Compare that with the NBA, a game built on the idea of individual improvisation. It’s cliche now to say that the off-court drama has eclipsed anything that happens in an NBA game, but that doesn’t make it any less true. The NBA has taken the NFL’s fill-every-news-cycle strategy and amped that up with an injection of personality and star power. You can check on LeBron James’ taco offerings and wine pairings every Tuesday, you can see what fashion-bending outfits James Harden and Russell Westbrook wear before and after every game, you can see who’s got Kevin Durant riled up today and feel you’re up to date with the NBA without ever looking at a box score.
Brady, Brown, Mayfield among social media leaders
At long last, the NFL is starting to catch up to the NBA’s vast lead. This isn’t the league’s doing, of course; The Shield would prefer that all players show up, suit up, play hard but humbly, and Act Like They’ve Been There Before in all situations.
Players have flouted that mandate before, but they were always constrained by the limitations of broadcast media. You’d see only Namath guaranteeing victory or TO stomping on the Dallas star if television chose to show you that. No more.
Now we’ve got Brown firing off bottle rockets in every direction, including right back at himself. Baker Mayfield calling out everything from participation-trophy schools to opposing quarterbacks like he’s a Staten Island sports radio caller. Shoot, even Tom Brady—the epitome of the NFL establishment—shows us a slice of his persona on social media. (So what if it’s like your dad telling you that he likes “that rain drop song from the Migos”? He’s trying.)

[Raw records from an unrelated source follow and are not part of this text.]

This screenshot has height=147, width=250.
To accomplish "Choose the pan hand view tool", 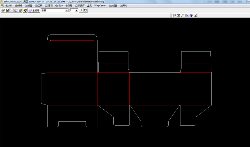I will (x=191, y=15).
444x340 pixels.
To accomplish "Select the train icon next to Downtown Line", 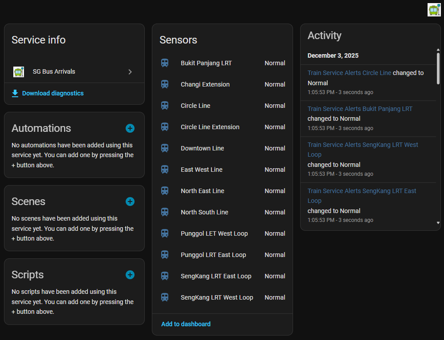I will pyautogui.click(x=165, y=148).
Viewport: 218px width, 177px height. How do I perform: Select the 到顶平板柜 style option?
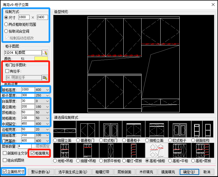(x=101, y=161)
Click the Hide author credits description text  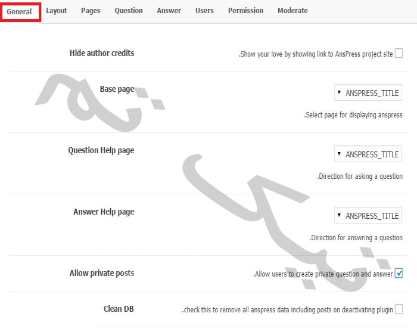click(x=316, y=54)
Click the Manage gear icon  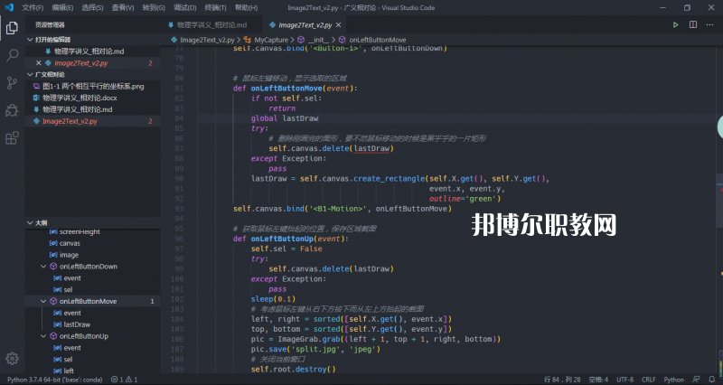coord(12,359)
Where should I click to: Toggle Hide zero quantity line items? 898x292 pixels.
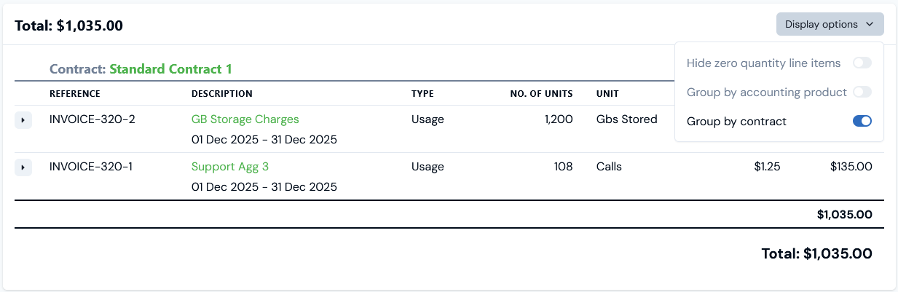coord(862,63)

There are various levels of strategy and forethought at play here. Mayfield peppers his Twitter feed with sponsor shoutouts. You get the idea that Brown is firing off tweets from his couch with his blistered feet propped up, while every transmission from TomBradyCorp probably goes through a multi-stage focus-group approval process. (“I feel we should dad-ify him by 10 percent or so.”).

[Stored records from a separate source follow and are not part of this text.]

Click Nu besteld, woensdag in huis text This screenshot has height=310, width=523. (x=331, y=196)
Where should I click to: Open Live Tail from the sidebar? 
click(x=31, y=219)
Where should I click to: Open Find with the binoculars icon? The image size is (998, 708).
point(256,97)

Mayfield is the most interesting case here. He’s one of the first NFL stars to come of age in a post-Twitter era, and he understands exactly how to market himself to a younger audience. (Shotgunning beers at ballgames, and retweeting approving tweets, is a start.) Now that Cleveland is an NFL darling team, he has the greatest gift any star can have right now — anticipation and adulation in advance of any actual in-game performance — and Mayfield appears determined to turn the Browns into something they haven’t been in, well, ever: fun. If he pulls it off — and social media is a high wire act with a long, long fall — he could be the Prime Time for a new generation. (Can you imagine an in-his-prime Prime on social media? Ochocinco tweeting while running a route? Jim McMahon’s Instagram feed? The mind reels.)

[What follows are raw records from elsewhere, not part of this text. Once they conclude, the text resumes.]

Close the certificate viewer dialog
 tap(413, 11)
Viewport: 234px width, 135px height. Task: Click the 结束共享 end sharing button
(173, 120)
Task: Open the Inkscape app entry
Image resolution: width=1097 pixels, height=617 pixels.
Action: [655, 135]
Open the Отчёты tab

Granted, this kind of tomfoolery doesn’t sit well with the do-your-job crowd, the legacy fans who believe politely handing a ball back to a referee is all the celebration a touchdown requires. And that’s fine, if you like your football to have all the thrilling excitement of balancing your checkbook.
But here’s the thing: that group of (mostly) aged fans isn’t going anywhere; ratings for NFL games in 2018 were up 5 percent over the possibly-protest-induced declines of 2016 and 2017. If you’ve been a fan of the NFL up to this point, you’re riding it out.
The real issue for the NFL is how to capture younger eyes. Fans under the age of 25 aren’t going to follow their parents into NFL fandom via some sort of generational inertia; younger fans have dozens more entertainment options on the table (or phone, or tablet) these days. To them, the NFL isn’t some monolithic, guaranteed obsession; it’s a choice on a menu, nothing more.
The NFL has longstanding cultural and perceptual barriers to overcome before it approaches anything close to the NBA’s effortless cool. But it’s clear now that it’s not just AB’s ex that’s thinking of him. Whether the NFL wants to admit it or not, that’s exactly the attitude the league needs to embrace going forward.